Comment vous est venue l’idée d’étudier le lien entre les animaux dits charismatiques et leur conservation ?
Une opinion répandue est que les animaux charismatiques bénéficient de plus d’efforts de conservation. Avec mes collègues, nous avons voulu approfondir cette question du rapport entre l’image de ces animaux et ce que le public pense de la menace d’extinction qui pèse sur eux. J’ai commencé à m’intéresser à ce problème en 2011.
Qu'est-ce exactement qu'une espèce charismatique ?

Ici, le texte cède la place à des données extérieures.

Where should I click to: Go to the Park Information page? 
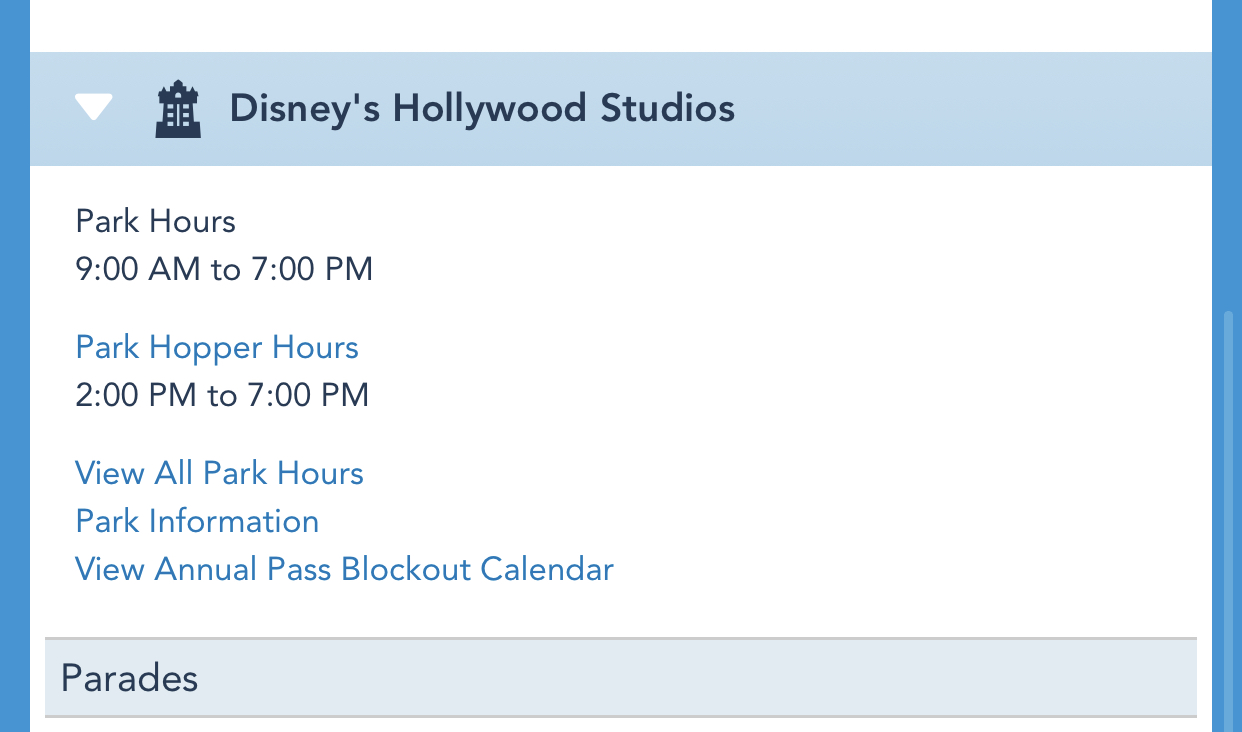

Pour définir quels animaux sont charismatiques, j’ai commencé par créer un site internet, en quatre langues, où je demandais aux visiteurs de lister ces animaux. Nous avons obtenu près de 5 000 réponses exploitables. Puis j’ai posé la même question à des écoliers en Angleterre, en Espagne et en France. Ensuite, nous avons recensé les animaux qui figurent sur les affiches des zoos, dans les films d’animation… Les dix animaux les plus charismatiques sont le tigre, le lion, l’éléphant, la girafe, le léopard, le panda, le guépard, l’ours polaire, le loup et le gorille. Cette liste n’est pas surprenante en soi. Ce qui l’est beaucoup plus, c’est la perception qu’ont les gens du danger d’extinction encouru par ces animaux.
Dans quelle mesure la menace qui pèse sur ces espèces est-elle sous-estimée ?

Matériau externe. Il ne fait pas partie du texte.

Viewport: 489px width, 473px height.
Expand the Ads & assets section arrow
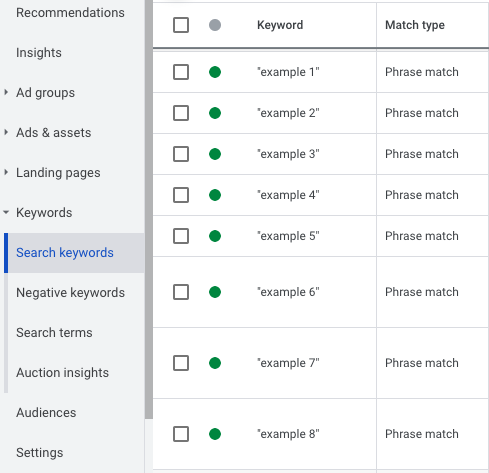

À l’exception du loup, toutes ces espèces sont menacées à un degré assez élevé. Mais à la question : « Cette espèce est-elle en danger ? », les réponses sont souvent erronées. Dans le cas de la girafe, 60 % des personnes interrogées pensent que l’espèce n’est pas menacée, alors que la girafe de Nubie a perdu 97 % de sa population en 35 ans. Même pour l’éléphant, dont la préservation fait pourtant l’objet de beaucoup de communication, une personne sur trois pense que cet animal n’est pas en danger.
Comment interpréter ce biais de perception ?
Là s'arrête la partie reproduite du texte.